(DATASET EXCERPTS Opens)
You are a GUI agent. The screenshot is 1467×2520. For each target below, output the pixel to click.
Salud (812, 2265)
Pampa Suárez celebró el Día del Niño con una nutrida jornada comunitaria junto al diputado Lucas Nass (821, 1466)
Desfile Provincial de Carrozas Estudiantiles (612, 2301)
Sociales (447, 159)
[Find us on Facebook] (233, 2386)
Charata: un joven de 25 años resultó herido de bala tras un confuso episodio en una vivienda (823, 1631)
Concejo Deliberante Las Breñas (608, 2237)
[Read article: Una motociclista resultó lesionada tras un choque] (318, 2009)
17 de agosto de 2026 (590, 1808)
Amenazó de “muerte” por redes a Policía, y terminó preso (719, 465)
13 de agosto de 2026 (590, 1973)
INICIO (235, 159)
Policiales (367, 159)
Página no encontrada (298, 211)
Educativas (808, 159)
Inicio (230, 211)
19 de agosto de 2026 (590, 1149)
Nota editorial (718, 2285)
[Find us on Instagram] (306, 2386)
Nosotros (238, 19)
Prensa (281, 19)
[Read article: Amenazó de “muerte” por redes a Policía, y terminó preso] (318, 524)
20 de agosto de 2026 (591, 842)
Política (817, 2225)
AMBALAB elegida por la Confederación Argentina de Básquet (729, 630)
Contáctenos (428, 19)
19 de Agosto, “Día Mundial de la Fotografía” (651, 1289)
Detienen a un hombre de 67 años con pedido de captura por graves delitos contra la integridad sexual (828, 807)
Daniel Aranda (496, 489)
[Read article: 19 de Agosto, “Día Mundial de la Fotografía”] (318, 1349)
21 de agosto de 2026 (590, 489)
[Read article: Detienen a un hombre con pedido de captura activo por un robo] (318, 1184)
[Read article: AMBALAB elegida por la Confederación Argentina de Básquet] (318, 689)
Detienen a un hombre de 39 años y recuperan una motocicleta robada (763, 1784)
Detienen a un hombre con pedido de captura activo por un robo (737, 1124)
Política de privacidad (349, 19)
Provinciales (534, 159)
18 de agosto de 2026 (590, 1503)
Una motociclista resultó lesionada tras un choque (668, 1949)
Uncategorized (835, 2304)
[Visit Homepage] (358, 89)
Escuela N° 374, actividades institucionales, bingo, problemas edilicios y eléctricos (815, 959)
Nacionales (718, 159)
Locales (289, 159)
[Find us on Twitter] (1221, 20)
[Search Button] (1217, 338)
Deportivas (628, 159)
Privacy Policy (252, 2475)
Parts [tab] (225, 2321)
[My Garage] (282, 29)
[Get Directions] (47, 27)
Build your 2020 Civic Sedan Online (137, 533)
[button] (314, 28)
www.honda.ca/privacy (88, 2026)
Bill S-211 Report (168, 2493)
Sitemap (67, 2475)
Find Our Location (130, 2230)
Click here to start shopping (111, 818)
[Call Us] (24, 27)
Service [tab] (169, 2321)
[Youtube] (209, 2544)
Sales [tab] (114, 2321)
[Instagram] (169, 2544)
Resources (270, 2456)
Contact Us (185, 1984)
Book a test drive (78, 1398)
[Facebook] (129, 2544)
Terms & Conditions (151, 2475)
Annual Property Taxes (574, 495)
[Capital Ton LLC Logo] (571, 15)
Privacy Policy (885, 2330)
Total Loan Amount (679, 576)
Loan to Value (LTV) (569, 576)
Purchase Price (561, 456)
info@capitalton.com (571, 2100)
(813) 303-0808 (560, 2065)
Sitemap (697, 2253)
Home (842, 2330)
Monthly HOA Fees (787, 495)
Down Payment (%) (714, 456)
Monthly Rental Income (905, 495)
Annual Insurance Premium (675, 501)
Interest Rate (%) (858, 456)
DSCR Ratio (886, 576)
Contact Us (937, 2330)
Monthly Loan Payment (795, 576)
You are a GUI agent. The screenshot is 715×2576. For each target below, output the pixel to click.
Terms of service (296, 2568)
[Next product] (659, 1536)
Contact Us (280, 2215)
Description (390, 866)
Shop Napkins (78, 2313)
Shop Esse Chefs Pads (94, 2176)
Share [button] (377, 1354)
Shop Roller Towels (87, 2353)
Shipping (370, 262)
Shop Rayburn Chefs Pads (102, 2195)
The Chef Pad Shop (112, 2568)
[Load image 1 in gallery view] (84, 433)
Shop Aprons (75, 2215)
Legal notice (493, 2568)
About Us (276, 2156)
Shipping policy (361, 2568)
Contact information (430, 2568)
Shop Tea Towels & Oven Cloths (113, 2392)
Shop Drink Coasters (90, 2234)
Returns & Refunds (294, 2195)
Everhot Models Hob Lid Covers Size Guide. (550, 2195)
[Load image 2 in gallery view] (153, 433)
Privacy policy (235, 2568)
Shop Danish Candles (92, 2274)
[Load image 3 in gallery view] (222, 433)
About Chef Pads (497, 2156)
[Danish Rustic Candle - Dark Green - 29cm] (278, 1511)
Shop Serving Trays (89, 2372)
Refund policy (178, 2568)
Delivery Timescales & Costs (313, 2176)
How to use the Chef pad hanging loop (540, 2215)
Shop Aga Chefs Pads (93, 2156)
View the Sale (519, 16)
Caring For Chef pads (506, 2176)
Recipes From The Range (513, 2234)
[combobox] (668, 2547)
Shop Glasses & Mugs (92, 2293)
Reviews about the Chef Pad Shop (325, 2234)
(DATASET EXCERPTS Closes)
■ EXERCISE BRIEF
The required answer is every line of the data, duplicated exactly.

■ SOLUTION TO THIS PROBLEM
You are a GUI agent. The screenshot is 1467×2520. For each target below, output the pixel to click.
Salud (812, 2265)
Pampa Suárez celebró el Día del Niño con una nutrida jornada comunitaria junto al diputado Lucas Nass (821, 1466)
Desfile Provincial de Carrozas Estudiantiles (612, 2301)
Sociales (447, 159)
[Find us on Facebook] (233, 2386)
Charata: un joven de 25 años resultó herido de bala tras un confuso episodio en una vivienda (823, 1631)
Concejo Deliberante Las Breñas (608, 2237)
[Read article: Una motociclista resultó lesionada tras un choque] (318, 2009)
17 de agosto de 2026 (590, 1808)
Amenazó de “muerte” por redes a Policía, y terminó preso (719, 465)
13 de agosto de 2026 (590, 1973)
INICIO (235, 159)
Policiales (367, 159)
Página no encontrada (298, 211)
Educativas (808, 159)
Inicio (230, 211)
19 de agosto de 2026 (590, 1149)
Nota editorial (718, 2285)
[Find us on Instagram] (306, 2386)
Nosotros (238, 19)
Prensa (281, 19)
[Read article: Amenazó de “muerte” por redes a Policía, y terminó preso] (318, 524)
20 de agosto de 2026 (591, 842)
Política (817, 2225)
AMBALAB elegida por la Confederación Argentina de Básquet (729, 630)
Contáctenos (428, 19)
19 de Agosto, “Día Mundial de la Fotografía” (651, 1289)
Detienen a un hombre de 67 años con pedido de captura por graves delitos contra la integridad sexual (828, 807)
Daniel Aranda (496, 489)
[Read article: 19 de Agosto, “Día Mundial de la Fotografía”] (318, 1349)
21 de agosto de 2026 (590, 489)
[Read article: Detienen a un hombre con pedido de captura activo por un robo] (318, 1184)
[Read article: AMBALAB elegida por la Confederación Argentina de Básquet] (318, 689)
Detienen a un hombre de 39 años y recuperan una motocicleta robada (763, 1784)
Detienen a un hombre con pedido de captura activo por un robo (737, 1124)
Política de privacidad (349, 19)
Provinciales (534, 159)
18 de agosto de 2026 (590, 1503)
Una motociclista resultó lesionada tras un choque (668, 1949)
Uncategorized (835, 2304)
[Visit Homepage] (358, 89)
Escuela N° 374, actividades institucionales, bingo, problemas edilicios y eléctricos (815, 959)
Nacionales (718, 159)
Locales (289, 159)
[Find us on Twitter] (1221, 20)
[Search Button] (1217, 338)
Deportivas (628, 159)
Privacy Policy (252, 2475)
Parts [tab] (225, 2321)
[My Garage] (282, 29)
[Get Directions] (47, 27)
Build your 2020 Civic Sedan Online (137, 533)
[button] (314, 28)
www.honda.ca/privacy (88, 2026)
Bill S-211 Report (168, 2493)
Sitemap (67, 2475)
Find Our Location (130, 2230)
Click here to start shopping (111, 818)
[Call Us] (24, 27)
Service [tab] (169, 2321)
[Youtube] (209, 2544)
Sales [tab] (114, 2321)
[Instagram] (169, 2544)
Resources (270, 2456)
Contact Us (185, 1984)
Book a test drive (78, 1398)
[Facebook] (129, 2544)
Terms & Conditions (151, 2475)
Annual Property Taxes (574, 495)
[Capital Ton LLC Logo] (571, 15)
Privacy Policy (885, 2330)
Total Loan Amount (679, 576)
Loan to Value (LTV) (569, 576)
Purchase Price (561, 456)
info@capitalton.com (571, 2100)
(813) 303-0808 (560, 2065)
Sitemap (697, 2253)
Home (842, 2330)
Monthly HOA Fees (787, 495)
Down Payment (%) (714, 456)
Monthly Rental Income (905, 495)
Annual Insurance Premium (675, 501)
Interest Rate (%) (858, 456)
DSCR Ratio (886, 576)
Contact Us (937, 2330)
Monthly Loan Payment (795, 576)
You are a GUI agent. The screenshot is 715×2576. For each target below, output the pixel to click.
Terms of service (296, 2568)
[Next product] (659, 1536)
Contact Us (280, 2215)
Description (390, 866)
Shop Napkins (78, 2313)
Shop Esse Chefs Pads (94, 2176)
Share [button] (377, 1354)
Shop Roller Towels (87, 2353)
Shipping (370, 262)
Shop Rayburn Chefs Pads (102, 2195)
The Chef Pad Shop (112, 2568)
[Load image 1 in gallery view] (84, 433)
Shop Aprons (75, 2215)
Legal notice (493, 2568)
About Us (276, 2156)
Shipping policy (361, 2568)
Contact information (430, 2568)
Shop Tea Towels & Oven Cloths (113, 2392)
Shop Drink Coasters (90, 2234)
Returns & Refunds (294, 2195)
Everhot Models Hob Lid Covers Size Guide. (550, 2195)
[Load image 2 in gallery view] (153, 433)
Privacy policy (235, 2568)
Shop Danish Candles (92, 2274)
[Load image 3 in gallery view] (222, 433)
About Chef Pads (497, 2156)
[Danish Rustic Candle - Dark Green - 29cm] (278, 1511)
Shop Serving Trays (89, 2372)
Refund policy (178, 2568)
Delivery Timescales & Costs (313, 2176)
How to use the Chef pad hanging loop (540, 2215)
Shop Aga Chefs Pads (93, 2156)
View the Sale (519, 16)
Caring For Chef pads (506, 2176)
Recipes From The Range (513, 2234)
[combobox] (668, 2547)
Shop Glasses & Mugs (92, 2293)
Reviews about the Chef Pad Shop (325, 2234)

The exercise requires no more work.